Nas grandes catástrofes é possível avaliar o que as pessoas têm de melhor e de pior. Ficamos estarrecidos ao assistir cenas de saques, roubos, violência, estupros, incêndios criminosos, entre outras barbaridades ocorridas após o terremoto que destruiu boa parte do Haiti. Cenas semelhantes se repetem agora após o terremoto que abalou o Chile, com uma população culturalmente, pelo menos em teoria, mais avançada do que a haitiana.
Por outro lado centenas, senão milhares, de pessoas fazem todo tipo de sacrifício para resgatar e auxiliar o maior número possível de vítimas atingidas pela fúria da natureza. Quem não pode auxiliar pessoalmente vasculha seus guarda-roupas, junta comida, colchões e tudo o mais que puder ser útil e remete aos atingidos pelas catástrofes.
Mas é impressionante como alguns se aproveitam dessas fatalidades para justificar suas práticas. Nós brasileiros, por exemplo, que não fomos atingidos por nenhum destes fenômenos, estamos pagando a conta. Foi no mínimo esfarrapada a desculpa que representantes do setor supermercadista utilizaram para aumentar o preço do leite ao consumidor em 7%: as doações de leite em pó que o governo do Brasil fez para as vitimas no Haiti.
Isso é no mínimo brincar com a inteligência da população, que nas últimas semanas vem sentindo um forte impacto no bolso com a elevação do valor da grande maioria dos alimentos. Reajustes estes que os consumidores pagam e muito pouco está sendo repassado aos agricultores.
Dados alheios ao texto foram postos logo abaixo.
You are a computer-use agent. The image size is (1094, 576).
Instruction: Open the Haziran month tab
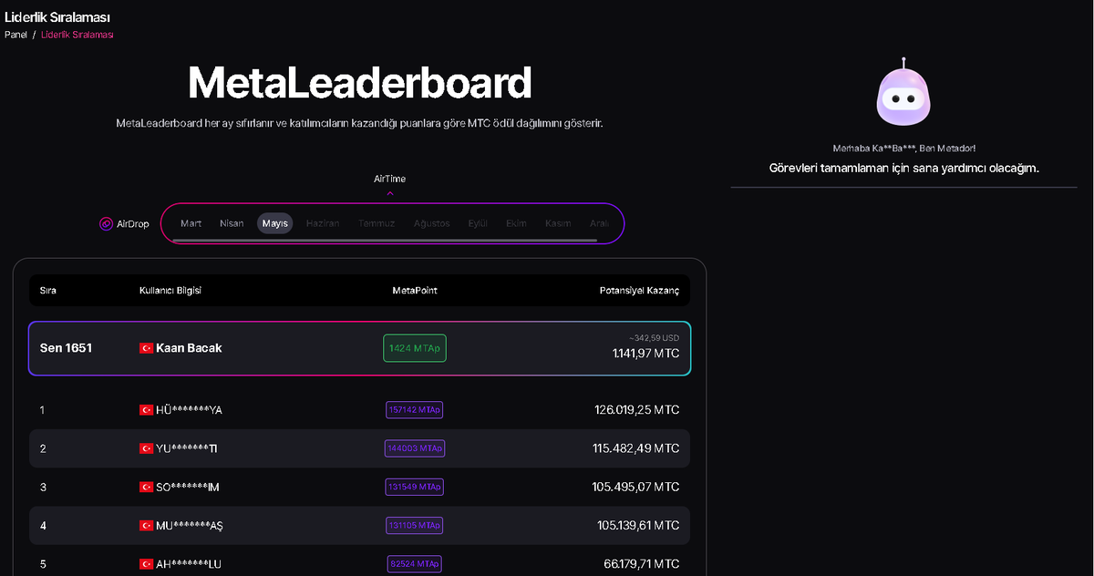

Mesmo frente a tudo o que ocorre não podemos desacreditar, pelo contrário, somente com muito trabalho centrado em nas boas ações, no otimismo e no pensamento positivo conseguiremos, aos poucos, continuar mudando o mundo para melhor, porque o que conta mesmo é sempre o melhor das pessoas. Afinal, é esta energia positiva que move o mundo. E cada um tem sua responsabilidade nesta tarefa.